Few candidates were passionately opposing slavery in the United States at the time, due to the social consequences which would occur among their personal lives because of their political beliefs. Instead, the direct question of opposing slavery was answered by the politician stating that they opposed the slave trade from Africa and made efforts to conversationally pivot from the original question asked. This arising issue of slavery was indeed what later caused further conflicts, which later resulted in sparking the Civil War. The astonishing fact is how despite the United States being regarded as the country of freedom for everyone, yet the country was selectively providing citizens with freedom instead of it being across the board and a right to everyone, even though it was claimed to be. Considering “First, that slavery is contrary to the declaration of our independence” (Grimke 783) it is surprising how long it remained to exist and be practiced. Several people whom did not see the severe error of ethics in slavery, yet being served by slaves were often asked to “…try to ameliorate their condition as much as possible…” (Grimke 785), considering how cruel the living habitats of the slaves were, feeling sympathetic and sorrow for them would not have been a question.
Benjamin Franklin was indeed one very influential and respected writer of American literature. Although writing was not his only career, he still maintained a rather polished side career of it, and often partook in releasing a highly regarded writing piece.
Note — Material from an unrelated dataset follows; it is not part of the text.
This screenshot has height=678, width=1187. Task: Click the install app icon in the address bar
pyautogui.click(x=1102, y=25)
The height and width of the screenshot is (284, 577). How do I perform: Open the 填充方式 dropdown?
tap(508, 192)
He was very immersed in beautiful and eloquent English literature, through his social relations and desire to read books, so it is not surprising that it came so naturally for him.
Franklin believed in enhancing his education to the fullest, in order to ensure that he would always be compatible with any sort of task which he was assigned. This innate desire to become highly educated began at a rather young age for Franklin, so his knowledge was years ahead of others whom were his age.
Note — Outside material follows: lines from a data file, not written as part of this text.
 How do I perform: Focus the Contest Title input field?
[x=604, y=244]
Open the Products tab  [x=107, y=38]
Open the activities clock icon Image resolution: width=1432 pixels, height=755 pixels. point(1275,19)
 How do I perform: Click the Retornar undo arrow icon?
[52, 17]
The quotes which he wrote give insight to his constant mentality and beliefs. Perhaps his quotes are the key recipe of how he achieved such a successful life. One saying of his which I try to live by is,
"Early to bed and early to rise, makes a man healthy, wealthy, and wise" (“A Quote…”).
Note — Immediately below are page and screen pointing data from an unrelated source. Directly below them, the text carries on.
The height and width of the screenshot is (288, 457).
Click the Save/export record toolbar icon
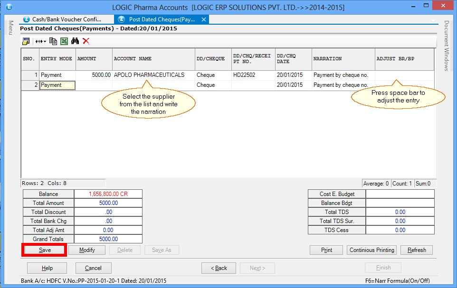26,41
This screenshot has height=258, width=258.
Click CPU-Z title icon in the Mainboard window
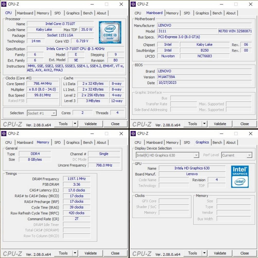[x=133, y=4]
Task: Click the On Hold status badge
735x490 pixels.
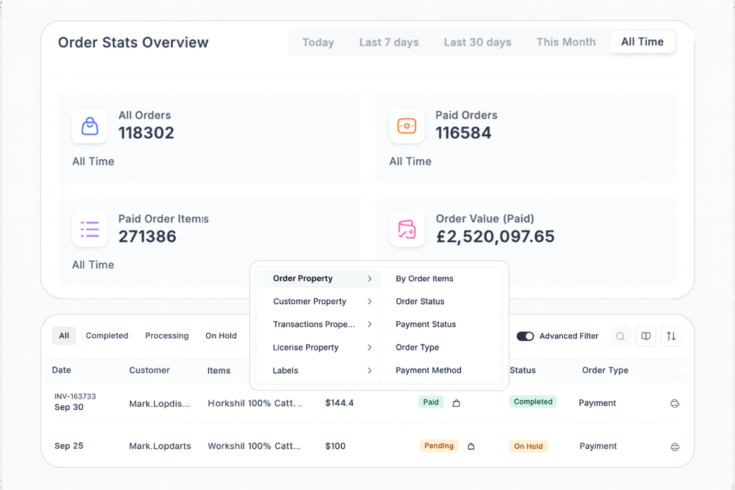Action: (x=528, y=446)
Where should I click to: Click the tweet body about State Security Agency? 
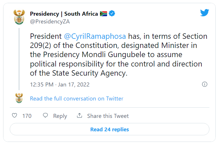[x=119, y=55]
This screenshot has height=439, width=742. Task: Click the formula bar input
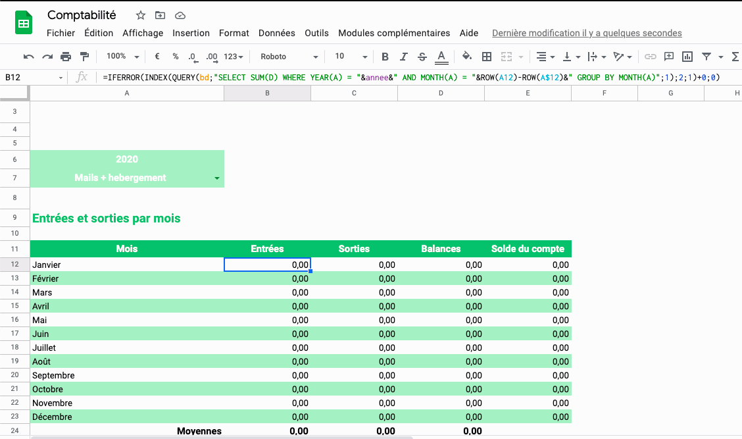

Although my attempts at this habit are not as consistent as possible, it severely increases my productivity when I wake up earlier. At twenty-four years old, Franklin’s healthy habits and motivation had made him the,
“.. sole owner of a successful printing shop as well as the editor and publisher of the Pennsylvania Gazette” (Franklin 440).
I truly respect and aspire to obtain some of Franklin’s traits, as his lifestyle earned him great success and influence in America. We can acknowledge how through his demonstration of dedication and hard work, he implanted an everlasting impact upon people in America for years to come. He is by far on of my favorite authors and people to read about in American literature.
“A Quote by Benjamin Franklin.” Goodreads, Goodreads, https://www.goodreads.com/quotes/33937-early-to-bed-and-early-to-rise-makes-a-man.
Franklin, Benjamin. ”Benjamin Franklin.” The Norton Anthology American Literature, Beginnings to 1820, 9 ed., edited by Robert S. Levine, Norton, 2017, pp. 440.
Grimke, Angelina E. “Slavery, Race, and the Making of American Literature.” American Literature, 1820-1865, edited by Robert S. Levine, 9th ed., Volume B, W.W. Norton & Company, 2017, pp. 784.
Petalesharo. “Speech of the Pawnee Chief.” Norton Anthology: American Literature Beginnings-1865, edited by Robert Levine, Vol. A. and B, 9th edition. W. W. Norton & Company, Inc. 2017. 314.